Who rises up for me against the wicked? Who stands up for me against evildoers? If the Lord had not been my help, my soul would soon have lived in the land of silence. [i]

Escuchame Project Yvette desires to see victims/survivors become victorious and empowered. We desire for their voices to be heard and that their souls be healed, and to grow in their knowledge of God.

We should all care, because Domestic abuse can happen to anyone. It is not bound by any race, socioeconomic status, education level, age, sexual orientation, religion, or gender. It can happen to couples who are married, living together, or who are dating. Contrary to popular belief, physical abuse is not simply a maladjusted person’s occasional expression of frustration or anger, nor is it typically an isolated incident. Physical abuse is a tool of control and oppression and is a choice made by one person in a relationship to control another.[ii]

Domestic violence can result in physical injury, emotional/mental trauma, and even death. Without the proper help and healing, the devastating consequences of domestic violence can cross generations and possibly last a lifetime.

Here are a few staggering statistics to support the question of “Why should we care?”


*On a typical day, domestic violence hotlines nationwide receive over 20,000 calls.[ii]

*More than 10 million Americans are victims of physical violence annually.[ii]

*20 people are victims of physical violence every minute in the United States.[ii]

*1 in 3 women and 1 in 4 men is a victim of some form of physical violence by an intimate partner during their lifetimes.[ii]

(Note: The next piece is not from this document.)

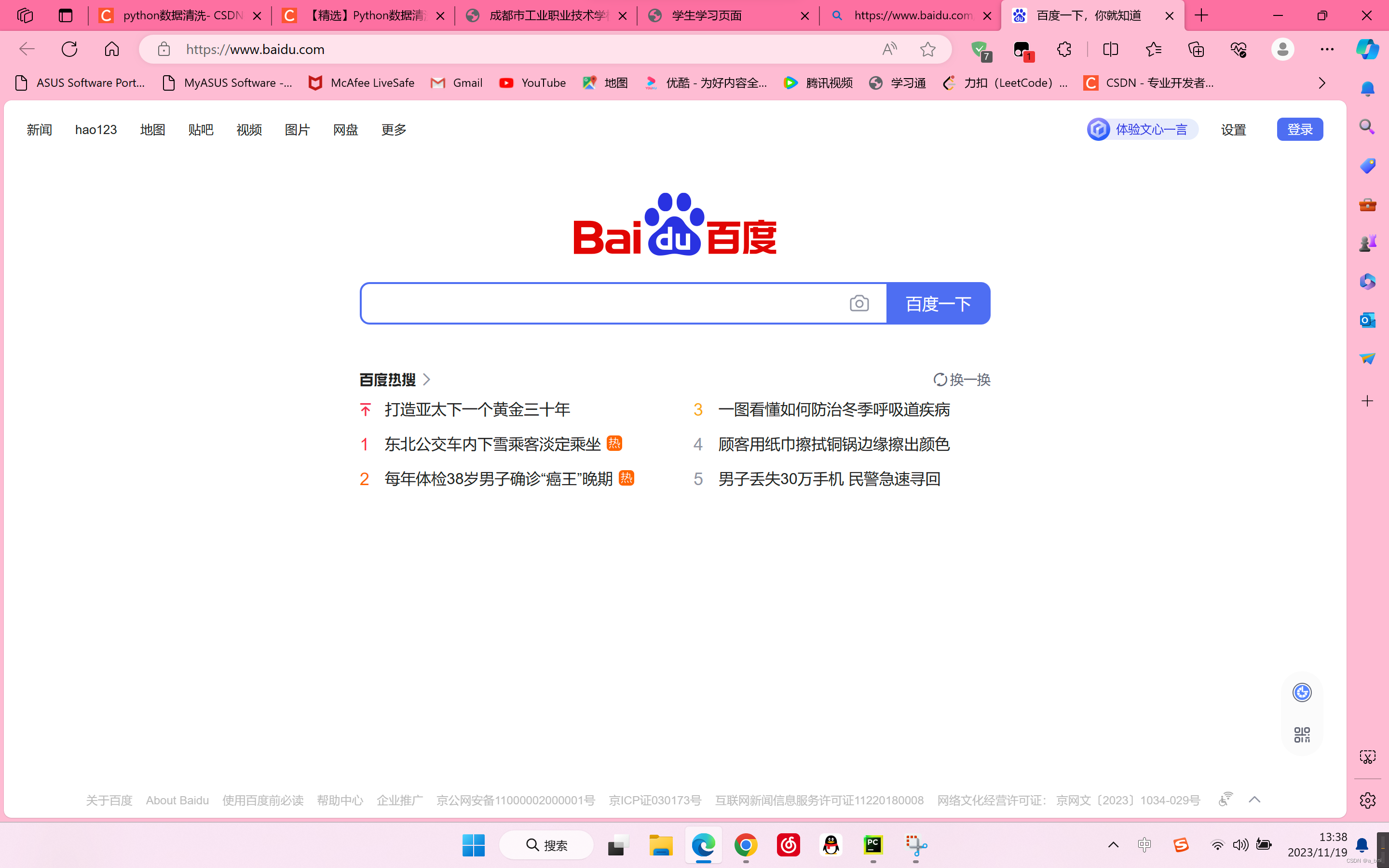Image resolution: width=1389 pixels, height=868 pixels.
Task: Open the read aloud icon
Action: [889, 49]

*Domestic violence is most common among women aged 18-24 and 25-34.[ii]

*A majority of physical abuse is committed by dating partners rather than spouses.[ii]


*In 2007, 1,640 women were murdered by intimate partners; in 2012, 924 women were killed by intimate partners.[ii]

*40% of female murder victims are killed by intimate partners.[ii]

*Almost half of intimate partner homicides are committed by dating partners.[ii]

*76% of women who are killed by intimate partners and 85% of women who survive homicide attempts are stalked prior to the murder or attempted murder.[ii]


*Victims of intimate partner violence lose a total of 8,000,000 million days of paid work each year, the equivalent of 32,000 full-time jobs.[ii]


In 2010, 1 in 15 children in the United States were exposed to intimate partner violence for a total of more than 5 million children. [ii]

Per these statistics, it would be a safe assumption to say that we all probably know someone or have known someone who has experienced abuse.